In Europe, the minutes of the European Central Bank (ECB) provided more evidence of upcoming monetary easing in December. It was very clear from the discussion at the meeting that the ECB is very concerned that inflation will turn out even lower than was projected in September and that the central bank felt compelled to act at the next meeting.

The Governing Council of the ECB discussed the options for further stimulus. It was noted that ‘the present communication already catered for the possibility of extending the programme beyond September 2016’. However, ‘adjusting the overall size and range of eligible assets was seen as requiring further analysis by ECB staff and the relevant committees’. The council also discussed the option of lower rates. The minutes mention that ‘reference was made to the experience in other jurisdictions, where negative rates had not appeared to result in major difficulties or widespread substitution into cash’. This option would also be further examined by committees.

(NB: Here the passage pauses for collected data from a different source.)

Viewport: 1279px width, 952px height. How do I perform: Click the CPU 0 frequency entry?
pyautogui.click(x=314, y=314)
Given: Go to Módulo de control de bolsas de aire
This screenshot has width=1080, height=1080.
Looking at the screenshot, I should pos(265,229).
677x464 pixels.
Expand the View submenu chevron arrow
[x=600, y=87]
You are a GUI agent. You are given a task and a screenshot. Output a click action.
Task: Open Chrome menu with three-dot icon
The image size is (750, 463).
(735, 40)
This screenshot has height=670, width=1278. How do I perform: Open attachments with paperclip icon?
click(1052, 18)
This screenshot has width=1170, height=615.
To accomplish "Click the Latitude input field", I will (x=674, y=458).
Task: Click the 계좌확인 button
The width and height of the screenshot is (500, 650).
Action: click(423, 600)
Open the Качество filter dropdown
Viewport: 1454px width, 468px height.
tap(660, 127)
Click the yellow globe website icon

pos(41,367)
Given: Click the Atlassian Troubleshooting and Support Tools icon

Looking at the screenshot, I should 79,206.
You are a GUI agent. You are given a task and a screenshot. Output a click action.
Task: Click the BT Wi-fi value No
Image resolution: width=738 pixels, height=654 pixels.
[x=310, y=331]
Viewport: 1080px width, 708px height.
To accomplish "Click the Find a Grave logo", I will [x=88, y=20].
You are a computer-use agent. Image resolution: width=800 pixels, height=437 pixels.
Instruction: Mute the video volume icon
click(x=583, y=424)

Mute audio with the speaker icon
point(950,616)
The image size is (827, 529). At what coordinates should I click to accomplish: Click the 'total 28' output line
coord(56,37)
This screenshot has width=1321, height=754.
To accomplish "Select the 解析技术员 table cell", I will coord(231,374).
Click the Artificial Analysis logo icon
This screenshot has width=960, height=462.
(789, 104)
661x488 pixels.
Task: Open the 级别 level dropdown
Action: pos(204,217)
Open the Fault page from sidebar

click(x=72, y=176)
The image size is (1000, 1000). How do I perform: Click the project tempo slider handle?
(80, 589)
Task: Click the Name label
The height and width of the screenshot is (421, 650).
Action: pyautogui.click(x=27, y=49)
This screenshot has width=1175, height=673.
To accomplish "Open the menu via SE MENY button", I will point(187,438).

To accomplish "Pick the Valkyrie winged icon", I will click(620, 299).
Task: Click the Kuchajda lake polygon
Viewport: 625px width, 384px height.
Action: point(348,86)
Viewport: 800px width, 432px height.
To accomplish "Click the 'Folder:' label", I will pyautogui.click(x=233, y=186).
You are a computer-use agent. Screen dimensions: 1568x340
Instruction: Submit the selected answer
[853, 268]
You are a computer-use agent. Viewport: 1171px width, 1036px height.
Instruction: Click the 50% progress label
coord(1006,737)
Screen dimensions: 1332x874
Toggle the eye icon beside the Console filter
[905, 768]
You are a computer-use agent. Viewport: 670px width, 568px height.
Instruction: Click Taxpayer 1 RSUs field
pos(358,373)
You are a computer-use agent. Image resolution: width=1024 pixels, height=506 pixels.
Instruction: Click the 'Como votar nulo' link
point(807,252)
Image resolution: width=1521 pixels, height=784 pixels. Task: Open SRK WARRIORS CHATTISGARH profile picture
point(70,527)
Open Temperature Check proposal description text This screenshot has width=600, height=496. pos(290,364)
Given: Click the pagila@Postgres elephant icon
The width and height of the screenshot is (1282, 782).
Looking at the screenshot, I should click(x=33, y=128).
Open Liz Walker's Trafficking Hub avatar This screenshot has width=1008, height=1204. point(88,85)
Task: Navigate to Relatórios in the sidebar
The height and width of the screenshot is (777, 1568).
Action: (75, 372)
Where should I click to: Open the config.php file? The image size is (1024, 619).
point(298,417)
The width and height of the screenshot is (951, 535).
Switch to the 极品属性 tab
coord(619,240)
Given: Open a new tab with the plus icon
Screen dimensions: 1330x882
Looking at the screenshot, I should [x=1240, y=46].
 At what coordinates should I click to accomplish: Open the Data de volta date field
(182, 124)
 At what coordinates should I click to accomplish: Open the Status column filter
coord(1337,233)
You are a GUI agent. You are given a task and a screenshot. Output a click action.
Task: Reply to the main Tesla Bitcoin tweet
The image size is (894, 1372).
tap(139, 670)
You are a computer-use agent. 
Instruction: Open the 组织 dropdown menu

We think the ECB will almost certainly deliver a stimulus package in December. We expect the ECB to step up the pace of its asset purchasing programme by EUR 20 billion per month, to signal that purchases will continue beyond September, and to expand the eligible universe of assets to include regional bonds. On top of that, we expect a 10 basis points (bp) reduction in the ECB’s deposit rate.

In the US, the minutes of the 27-28 October meeting of the Federal Reserve (Fed) were published. The minutes confirmed that 16 December is a “live possibility” for a rate hike. Indeed, the number of participants favouring a rate hike as soon as December, seems to be in a majority. The minutes indicate that
‘most participants anticipated that conditions for normalisation will be met in the next meeting, based on their assessment of the current economic situation and their outlook for economic activity, the labour market and inflation’.

We think that after the liftoff in December the pace of the rate hikes will be slow. We expect the Fed policy rate to reach 0.5% in December 2015. The next hike will be in June, giving the Fed time to assess the impact on the US economy, and thereafter rate hikes every other meeting, resulting in a policy rate of 1.25% at year-end 2016.